Ciléo (ou ma vie de PNJ)

Chapitre 4 : Ciléo - 25 ans

4369 mots, Catégorie: K+

Dernière mise à jour 23/01/2022 21:45

« Coucou Ciléo ! »

Le jeune homme toujours afféré autour de sa machine au centre pokémon détacha ses mains de l’immense clavier de l’ordinateur principal et se retourna en souriant à sa visiteuse, il reconnaissait désormais sa voix aussi bien que celles de Léo et de ses parents.

« Bonjour Leaf ! De retour dans l’archipel ?

- Eh oui ! Je t’ai apporté ton déjeuner !

- Oh. Merci, c’est adorable. Tu es trop gentille avec moi. »

Leaf l’aventurière parcourait tout le pays de long en large depuis des années, mais elle revenait souvent dans les îles Sevii, tous les trois mois environs, parfois plus. Elle commençait toujours par faire une escale sur l’île une pour rendre visite à Ciléo.
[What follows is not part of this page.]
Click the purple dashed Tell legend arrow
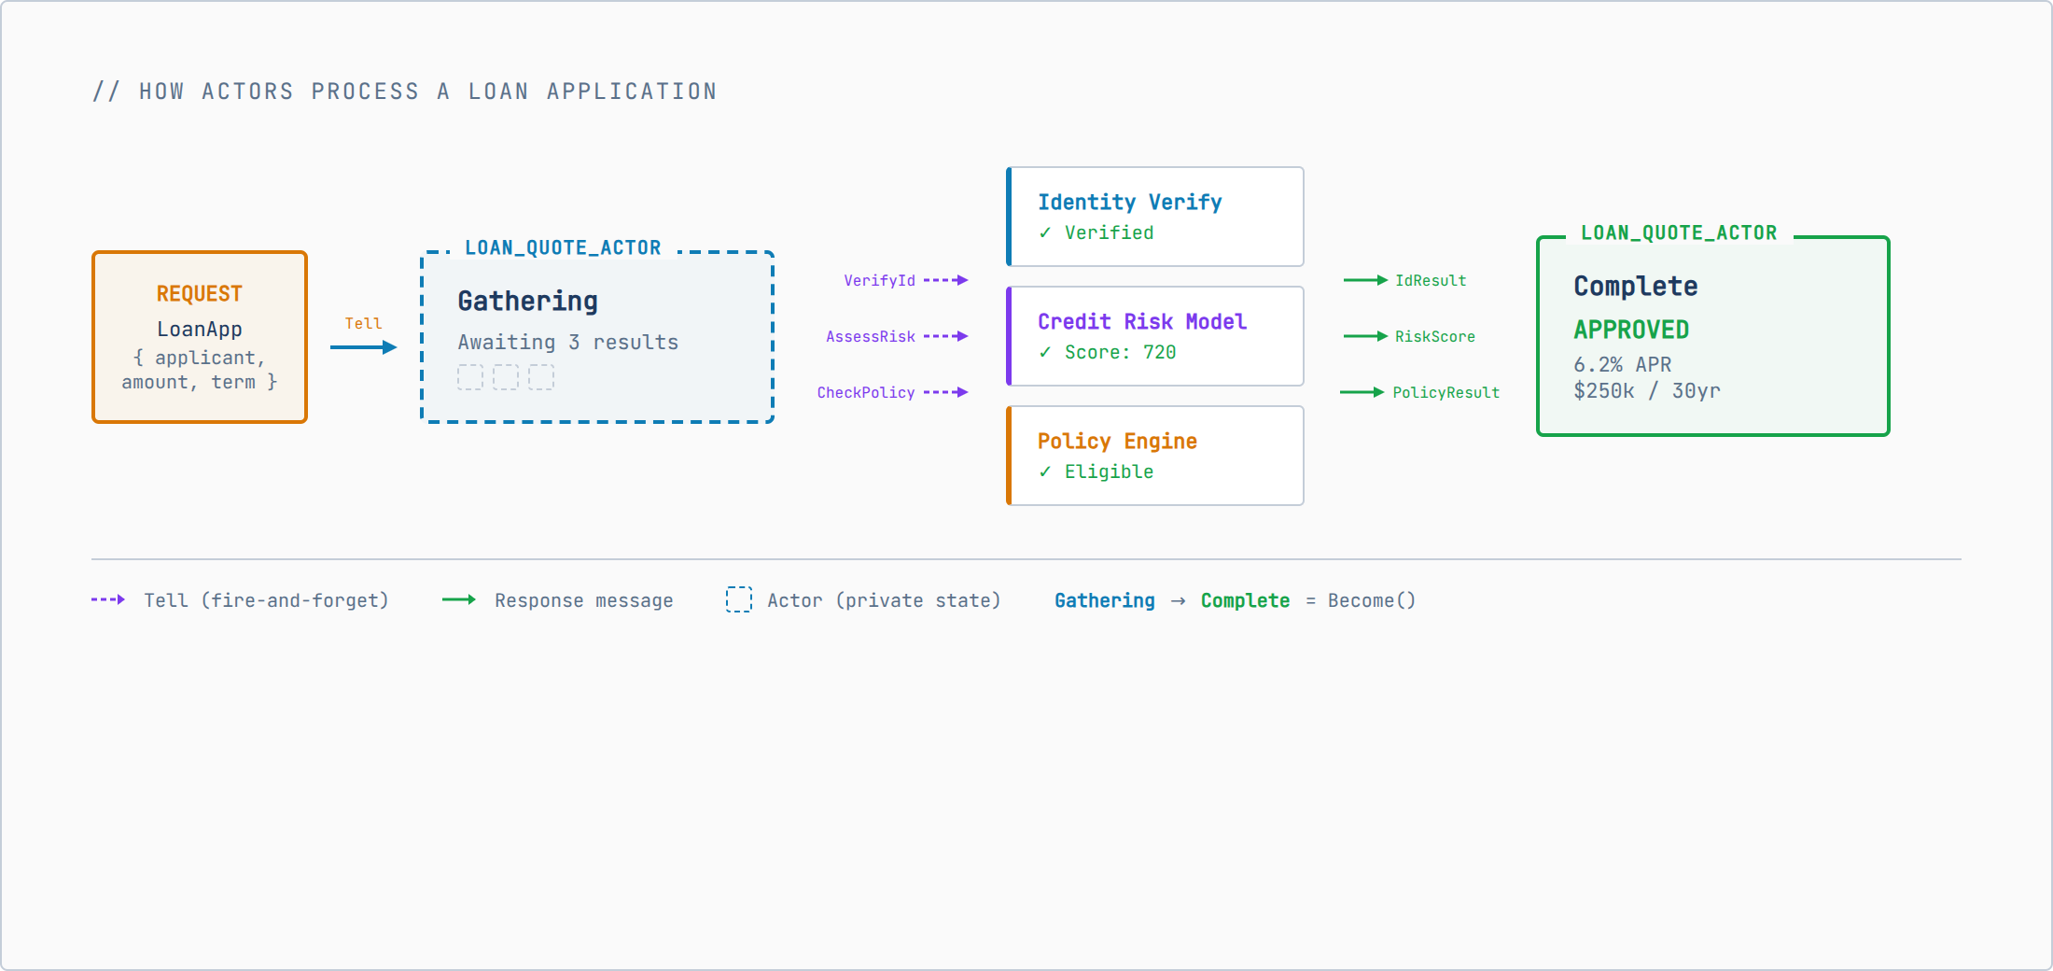The width and height of the screenshot is (2053, 971). pos(108,599)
Elle grandissait toujours et sa silhouette s’arrondissait pour prendre des formes clairement féminines au buste et aux hanches. Elle avait beau changer de vêtements régulièrement pour s’adapter à sa croissance, ses chaussures s’usaient toujours à toute vitesse sur les routes du pokémonde. Ciléo au contraire n’avait pas changé ses chemises depuis plus de cinq ans.

« Tu as besoin de quelque chose d’autre ?

- Je commence à m’en vouloir de t’envoyer en mission aux quatre coins de la région.

- Léo ne se gêne pas pour le faire. C’est mon boulot de dresseuse tu sais ? »

Ciléo se gratta l’arrière du crâne et répondit à son sourire chaleureux par un autre du même type.

« Oui je sais mais quand même… Enfin c’est vrai, je t’avoue que j’aurais peur d’être un gros boulet si je t’accompagnais.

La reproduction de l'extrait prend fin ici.